Input data
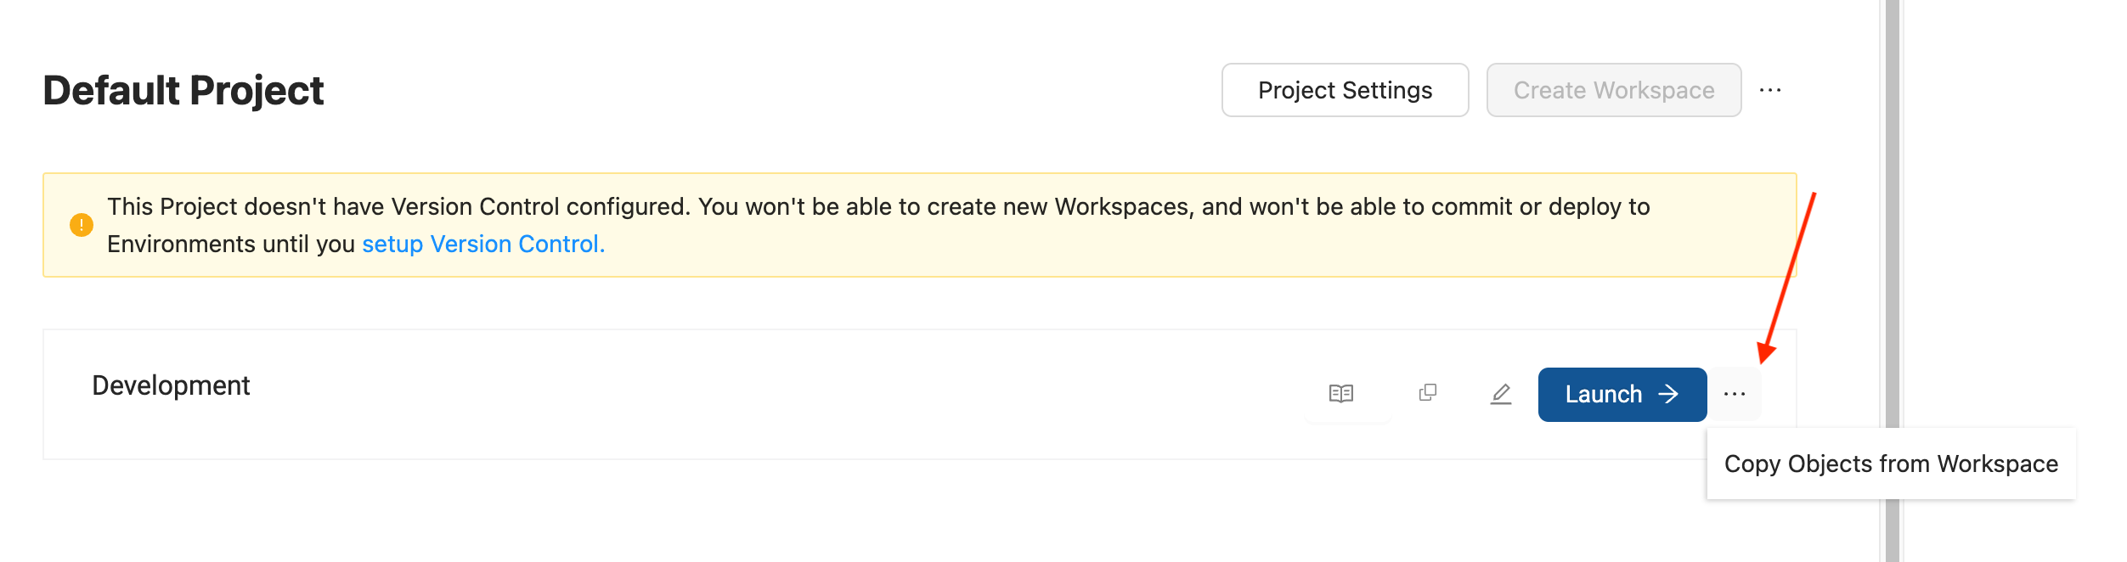Launch the Development workspace
Image resolution: width=2127 pixels, height=562 pixels.
coord(1622,395)
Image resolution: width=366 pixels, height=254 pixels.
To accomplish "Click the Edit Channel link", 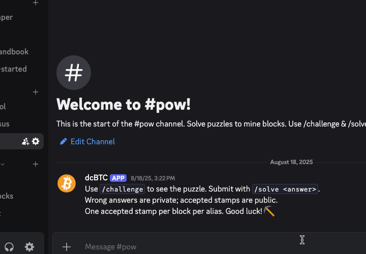I will pyautogui.click(x=93, y=141).

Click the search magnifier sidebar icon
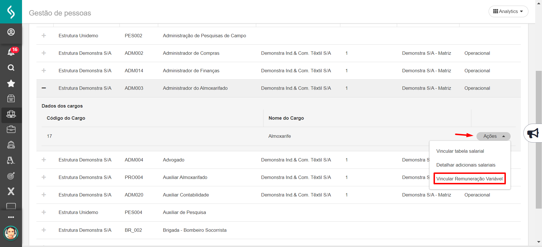(11, 68)
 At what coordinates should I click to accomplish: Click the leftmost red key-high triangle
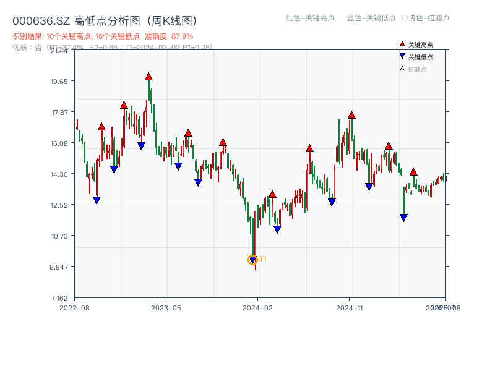pyautogui.click(x=101, y=127)
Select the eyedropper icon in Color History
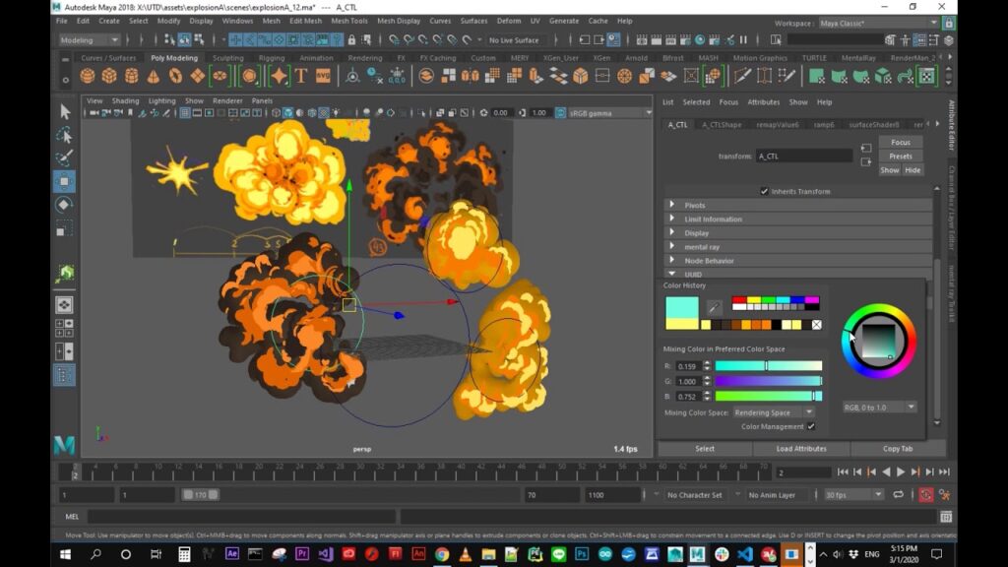 pos(715,310)
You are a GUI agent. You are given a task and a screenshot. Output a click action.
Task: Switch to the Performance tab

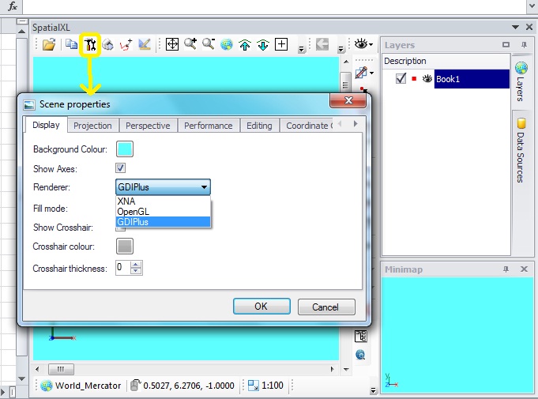[x=208, y=126]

Instructions to follow
In the records above, find the line containing "Select the eyedropper icon in Color History", then please restate it and each line after it word for word, pictures excluded.

Solution to this task
Select the eyedropper icon in Color History
 pos(715,310)
You are a GUI agent. You are given a task and a screenshot. Output a click action.
Task: Switch to the Performance tab

[x=208, y=126]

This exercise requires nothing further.